The Islamic slave system operated in a real 'dont ask don't tell' kinda way, although many things that happened during the slave era were regarded as unlawful under Shariah, they were nevertheless widely practiced. Things like treating your slaves 'with care' or setting them free were always 'commended' but never commanded in law. Although the Qur'an acknolweges the inequalities inherent in the slave system, its underlying premise is still to legitimise and justify the practice.


but what amazes one is that Mazrui piece seems unapologetic about Arab and Islamic slavery, to the point of almost defending it.

That article was pretty disgusting, i would go further, he's not 'almost' defending it, he IS defending it!
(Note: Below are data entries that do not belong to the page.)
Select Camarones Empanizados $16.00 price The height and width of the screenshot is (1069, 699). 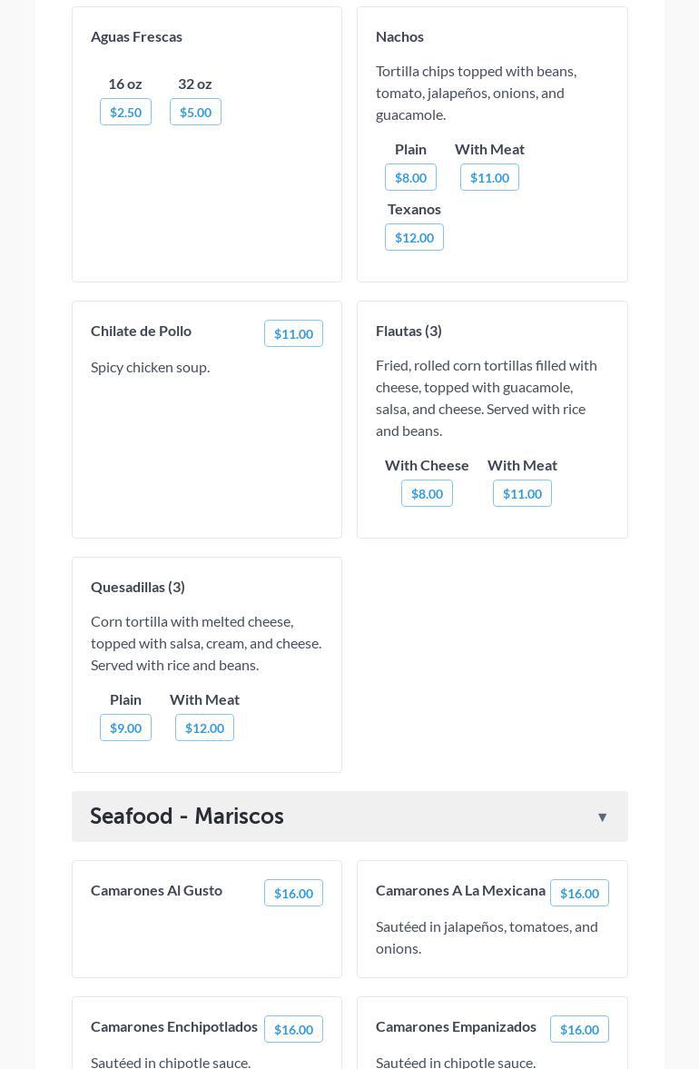click(579, 1030)
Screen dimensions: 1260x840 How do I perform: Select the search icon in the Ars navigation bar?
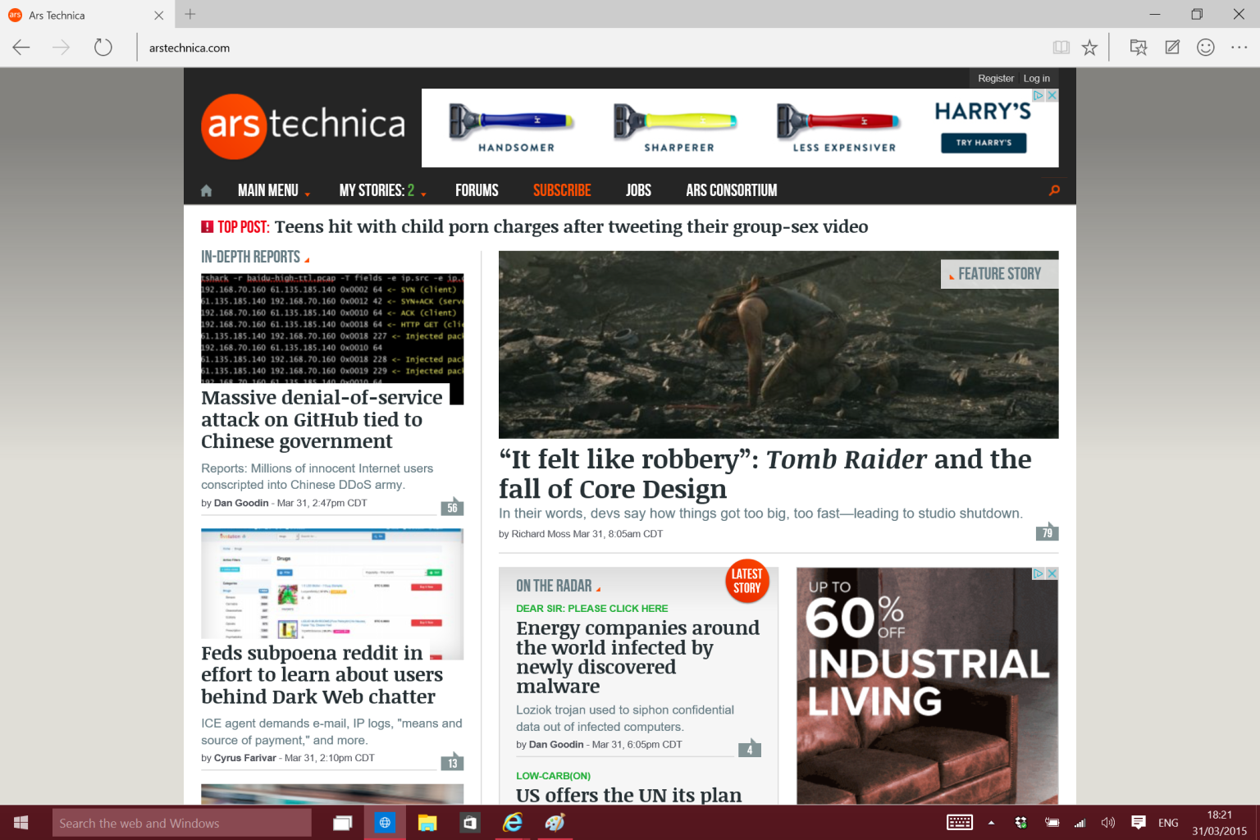coord(1053,189)
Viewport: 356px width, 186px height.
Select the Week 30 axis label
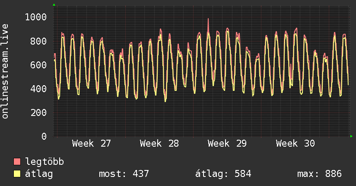pos(295,144)

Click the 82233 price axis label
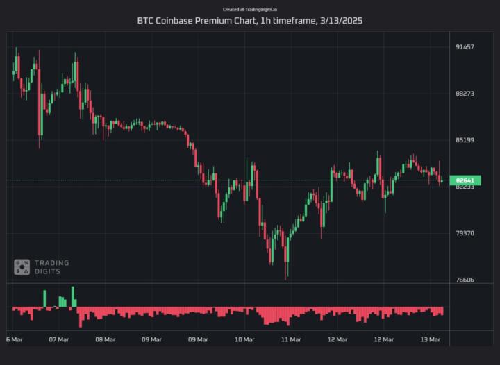[x=465, y=187]
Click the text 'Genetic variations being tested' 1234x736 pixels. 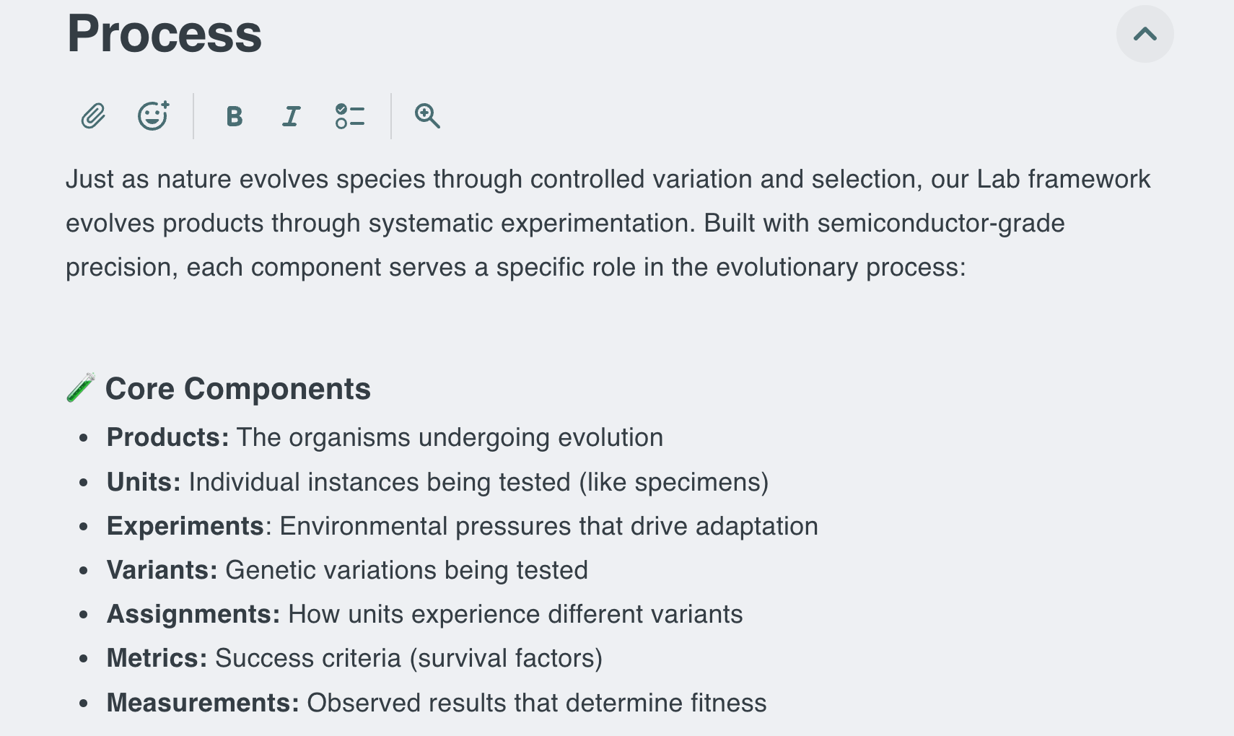click(407, 570)
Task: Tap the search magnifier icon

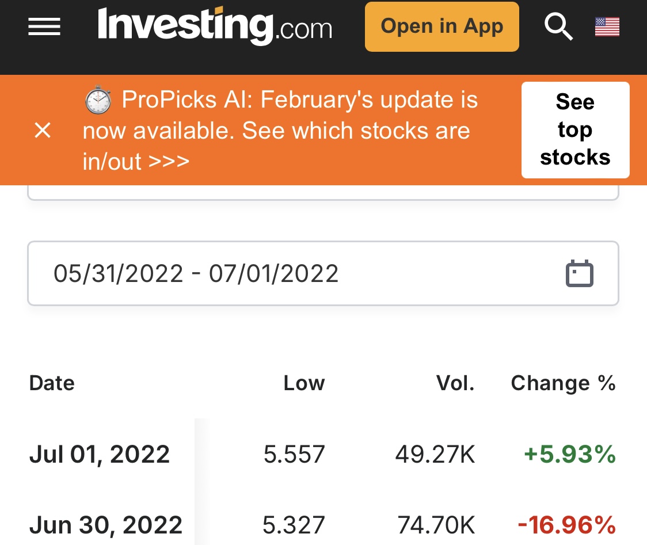Action: [x=558, y=26]
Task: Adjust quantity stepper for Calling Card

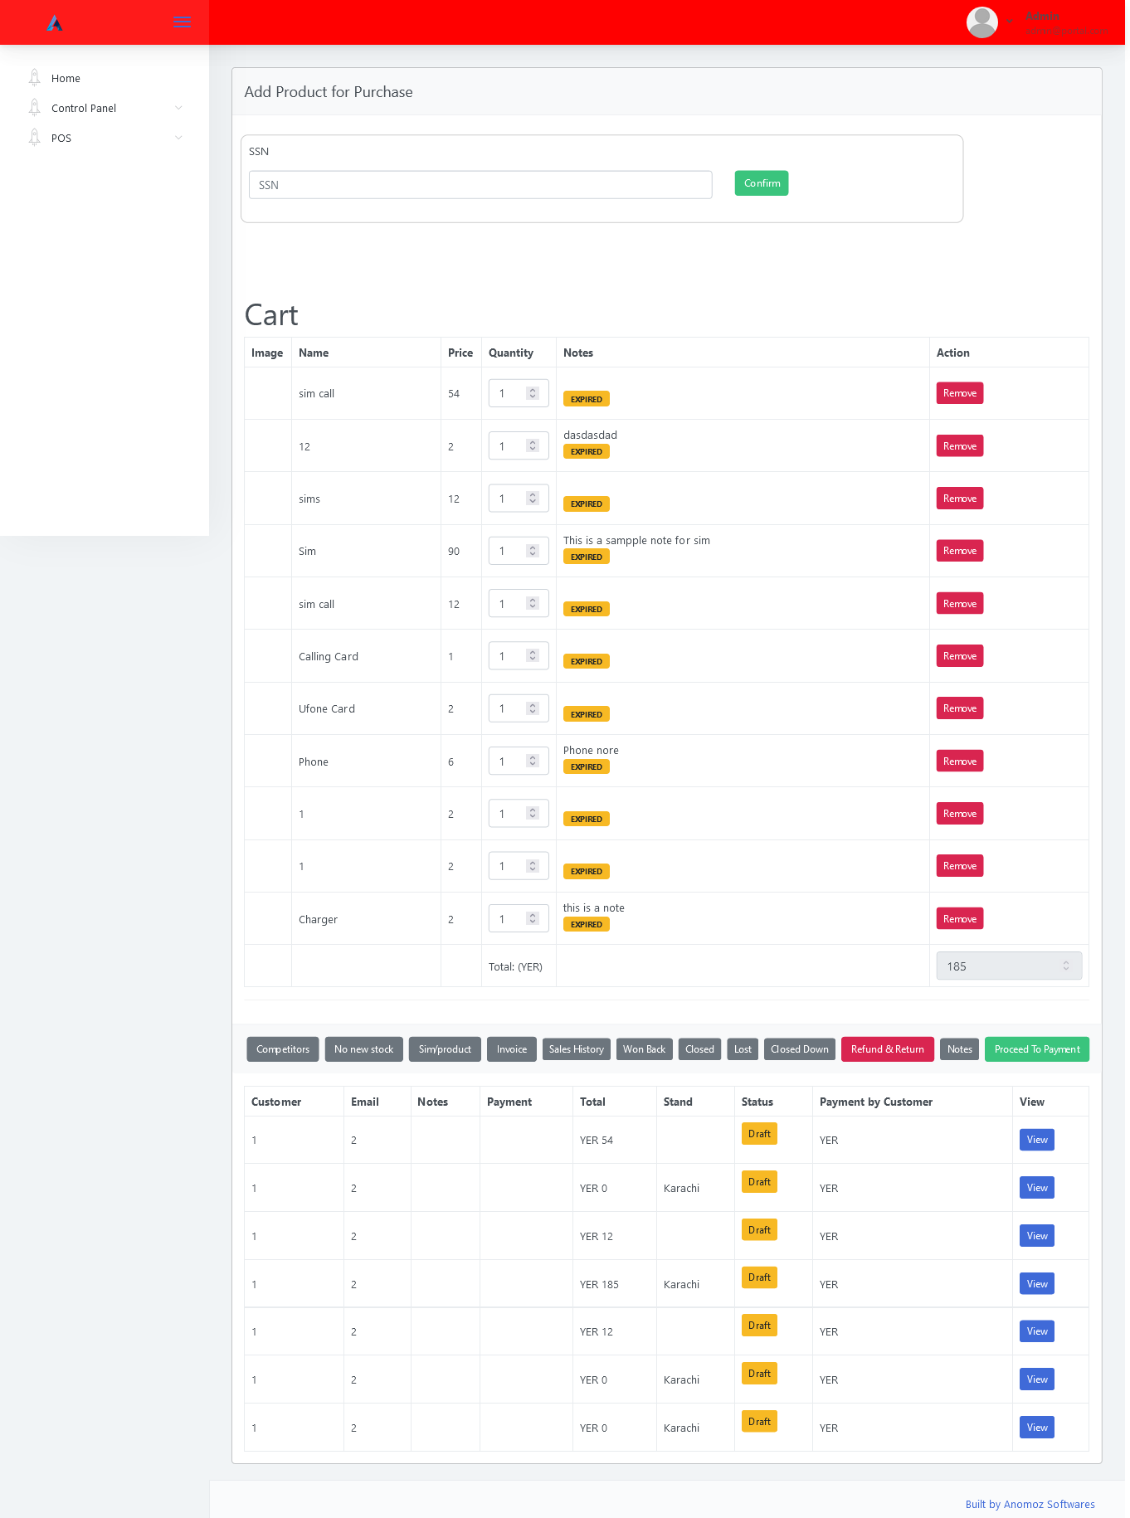Action: (x=533, y=656)
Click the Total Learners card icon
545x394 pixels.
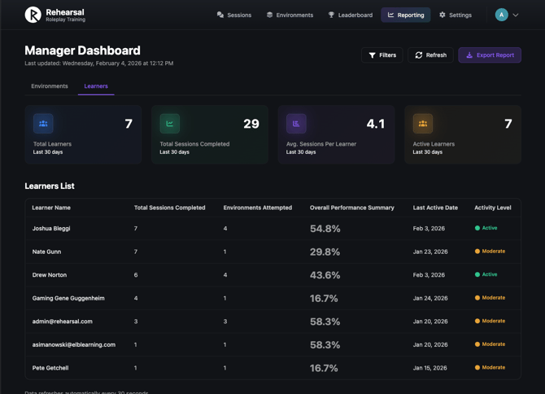point(43,124)
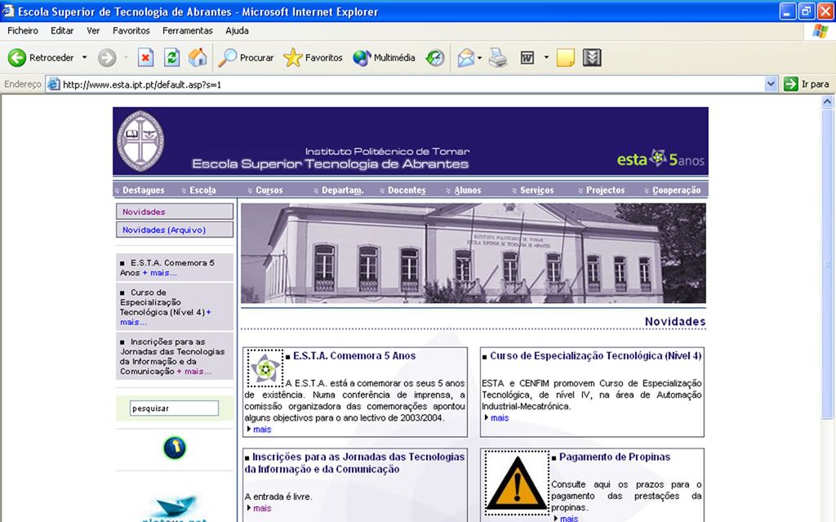Select the Cursos navigation tab
The height and width of the screenshot is (522, 836).
pos(269,190)
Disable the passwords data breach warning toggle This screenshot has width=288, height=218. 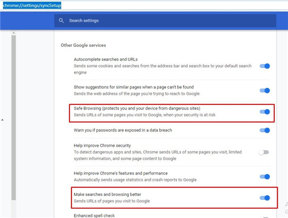[x=264, y=130]
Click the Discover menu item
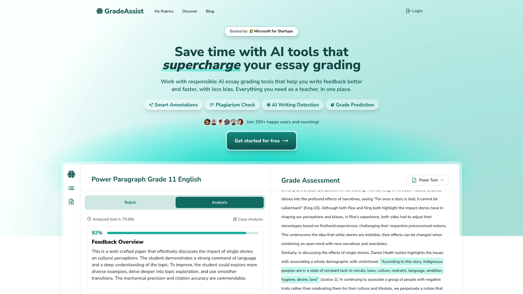This screenshot has height=294, width=523. tap(190, 11)
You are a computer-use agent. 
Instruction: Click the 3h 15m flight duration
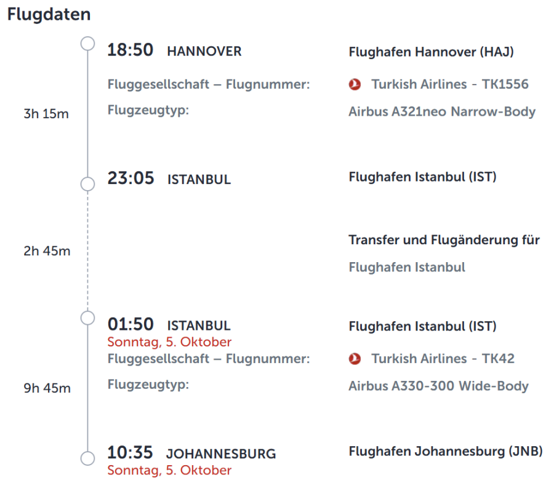click(47, 114)
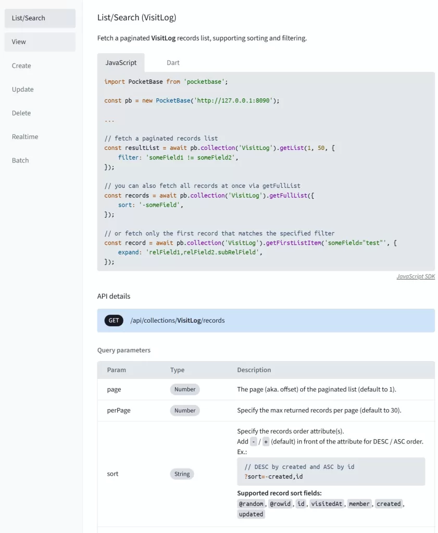
Task: Click the GET method badge
Action: (114, 320)
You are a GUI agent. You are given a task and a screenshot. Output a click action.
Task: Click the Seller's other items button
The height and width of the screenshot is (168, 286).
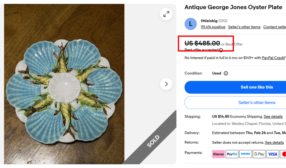pos(257,102)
He's making excuses and trying to shift the blame, that's disgusting.

As to a reason why the Islamic slave system did not develop a huge African underclass, some ideas from my essay again:

"Unlike slave systems in other parts of the world, the Islamic slave system did not facilitate the widespread growth of ‘slave families’, or indeed a great slave underclass centered on the family unit. This is in clear contrast with the conditions in the New World, where the slave population increased very rapidly into a sizeable (and later, ‘problematic’) underclass (Lewis 1990, p10) .

In a demographic context, the gender balance in Islamic slavery challenges normative definitions of the institution, as slaves are seen as predominantly male, due to their capacity for physical labour. However, two-thirds of those involved in the Muslim slave trade were female, were as in contrast, two-thirds of the slaves transported across the Atlantic to the New World were male (Miller 2002, Online).

Finally, in a ‘racial’ context, Islamic forms of slavery crossed nearly all ethnic lines, whites from Europe and the Eurasian steppes, black peoples from Africa (particularly North), and even Asian peoples from as far-east as China, were all used in Islamic forms of slavery. In the Atlantic slave trade for example, the sole source of slaves was Africa, and this often frames peoples’ perceptions of slavery and indeed often defines the institution, mainly due to their extensive scholarship on the New World system and its contemporary relevance for western countries such as the United States (Lewis 1990, p11)."

Basically the huge gender inbalance (2/3's of slaves were wimmin), combined with the castration of African male slaves and the fact that the Islamic slave system drew on multiple sources for slaves, not just Africa, all play against the development of an African slave underclass.